Saturday, March 4, 2023

The Ghost of Tom Joad Knocking at the Door: A Pilgrim's Journey into the CaliforniAmerican Heartland--12. The Death Valley Vital Void

Silence:  Death Valley at Sunset, Steve Brown 2022

The most profound thing about Death Valley is the void.  I don’t write that lightly.  I have at least sampled its heat and know just how significant that is.  However, I think as long as you don’t die there, absence is the vital ingredient the place provides the soul that few other places do.

One night on a recent trip revisiting the sacred place, Marci and I decided to drive from the Furnace Creek campground up to Mesquite Flat Sand Dunes to see what stars look like without there being any lights around.  Soon after camp, it became clear we didn't need to drive that far.  Yet, I did.  The darkness sucked me in.  We soon got to a place where, other than our headlights, we couldn't see anything in any direction.  We were floating in a visual void.  Road, rocks and rare brush popped into view out of the lightless abyss.  We passed maybe two or three cars going the other direction along the way.  It was strange and magical to not see the hot coals of man permanently camped on farms and towns somewhere across horizon.  No lights, no nothing.  Just darkness.

Visually, it was not quite so void as we approached Mesquite Flat.  We could see the lights of Stovepipe Wells.  Though not large, the small settlement destroyed the wonder of what living must have been like before man lit up his world, and in the process, forever shut out the natural light God gave us to read and tell stories about at night, an entire library closed to the imagination except by the most earnest of seekers.

We pulled into the parking lot to the sand dunes.  Marci worried that our headlights might destroy someone's night photograph, as these dunes are sacred ground for such seekers of light, and of truth, and of beauty.  I told her anyone serious about their photography would walk further out, anyway.  There was only one other car, and the owner was getting out his equipment.  We were good.

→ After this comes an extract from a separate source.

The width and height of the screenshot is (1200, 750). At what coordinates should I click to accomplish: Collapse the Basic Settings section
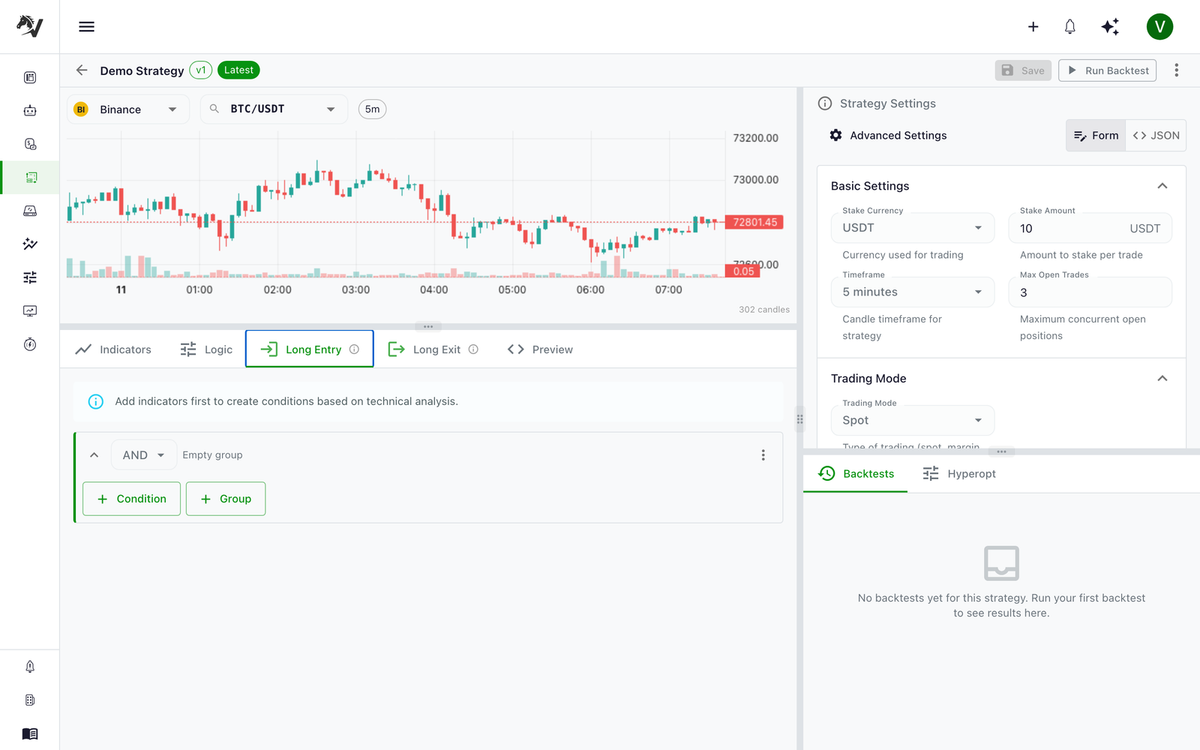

As we were here only to see, all we needed was a small flashlight, and we were off--out into that sea of cold sand on the night of February 16, 2023.  

The sky was stunning, but probably not as stunning as it usually is.  While still at camp, we noticed the thin clouds that were moving in and thickening up as they did.  But we only had one night here, so we decided to go.  As we live in a pretty rural area ourselves, I've actually seen many more spectacularly star-studded nights just walking around outside our home.

But what I hadn't experienced was absolute silence.  No audible wind.  No bird.  No cricket.  Nothing.  Just absolute silence booming in our ears.  It was stunning, otherworldly.  Foreign and grand.

Death Valley is a cathedral where God needs no murals because His fingers have touched everything, and his fingerprints are visible everywhere.  Yet, even more profound is His voice thundering through the absolute silence. 

              Though I felt that most profoundly that night out on the dunes, in Death Valley, that silence is ever-present everywhere.  It is what I felt when Marci and I stepped out onto a red rock rubble fan into 108 degrees, looking down towards Badwater Basin.  As hot as it was in the basement of the continent, it was even hotter here, a few stairs up.  It was probably due to the light color of the salt flats below and the dark rock here, at the trailhead to Natural Bridge. 

              Yet, as profound as that heat was, the silence and all that empty space said more.  We need places that protect dark nights and that silent void that reminds us that even after all we have created to insulate us from reality, we are still quite small and connected to so much more than we understand.

              There simply is nothing as rewarding as to stand in Death Valley at sunset and look out across the pastel blue salt flats; the sodium sky, tinged tangerine; the mountains violet; and to hear nothing, absolutely nothing, but the universe breathing; the only thought in your head:  Damn.  God.  You are amazing.

              Life without touching that somewhere in some-way is not fully living.  Even if we don't get to personally touch it, it is important for our species that it is there for someone to touch, and to taste, and to remember.  The darkness and silence of emptiness is the library of our soul.  We may survive in a world without it, but we will not live.  That takes something less and more than what we've constructed to insulate us from who we really are--naked and small in an astoundingly large, mostly empty, expanding universe, absolutely shocked to find here we are, knowing almost zero about anything.  That reverence is the source of life.   Realizing it was the moment and place where we got to our knees, built an altar, and turned to God, stunned by a beauty greater than us.  Even if that alter is now only metaphorical, we still need it.  We are built to worship something greater than ourselves.  When we lose awe, we lose everything.